## What the exercise asks:
Please repeat every record below exactly as written, but leave out the pictures.

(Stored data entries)
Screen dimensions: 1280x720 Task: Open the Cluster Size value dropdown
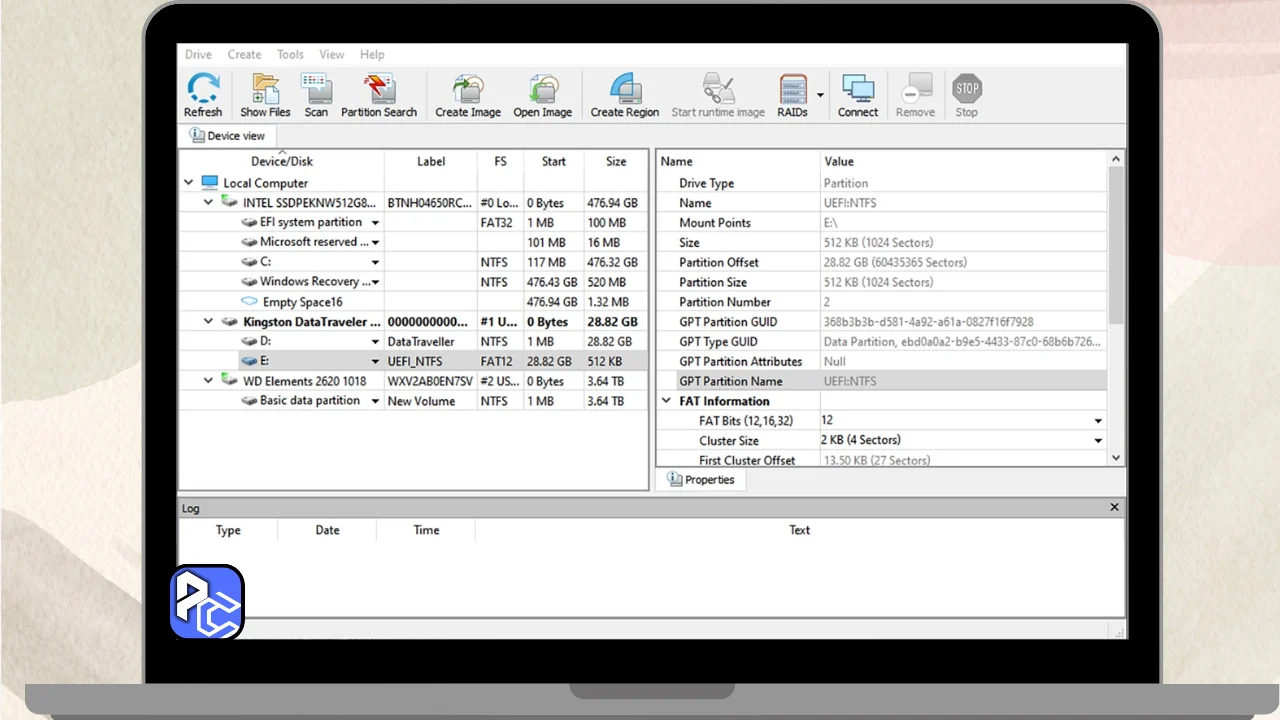1098,441
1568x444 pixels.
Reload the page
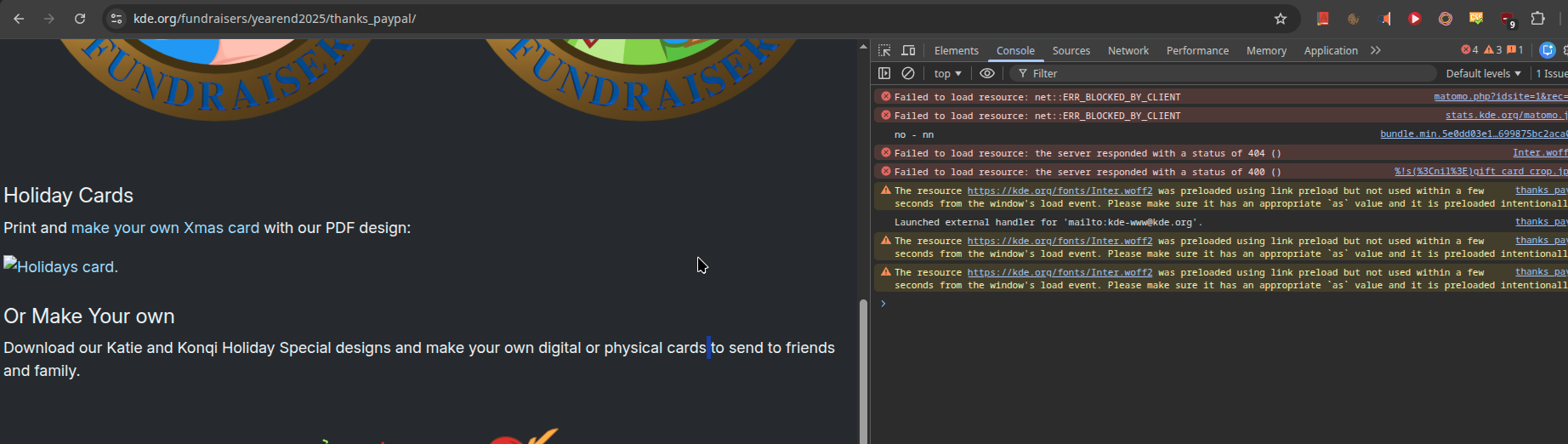[x=80, y=19]
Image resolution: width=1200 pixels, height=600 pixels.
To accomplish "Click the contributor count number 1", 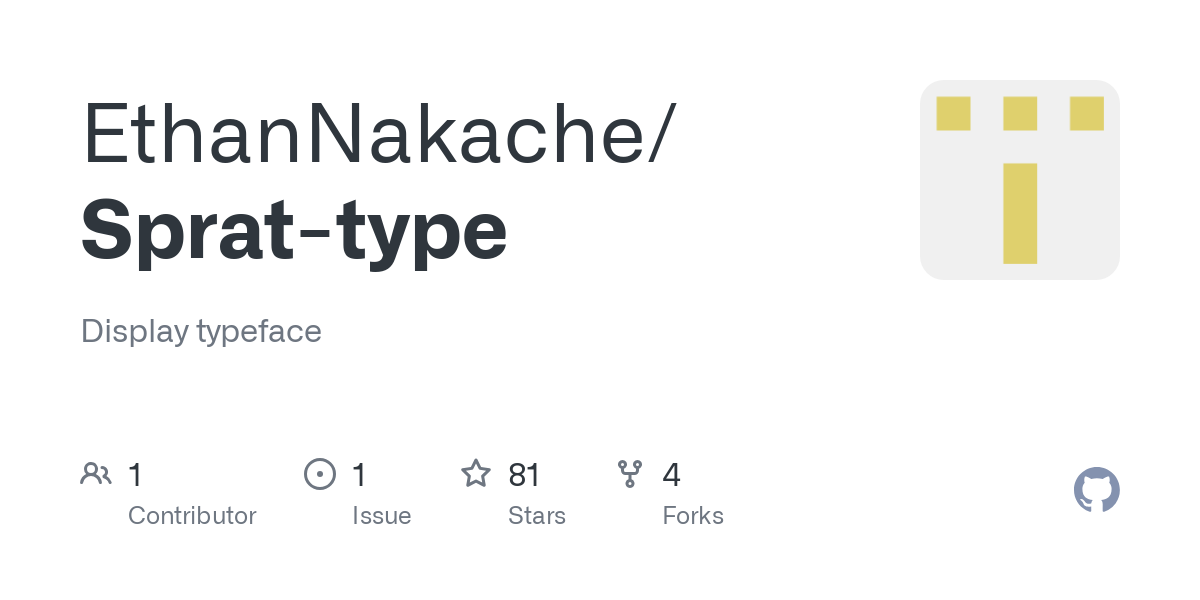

## Answer section:
Screen dimensions: 1280x720 Task: Open the Cluster Size value dropdown
1098,441
1568x444 pixels.
Reload the page
[x=80, y=19]
Image resolution: width=1200 pixels, height=600 pixels.
To accomplish "Click the contributor count number 1", 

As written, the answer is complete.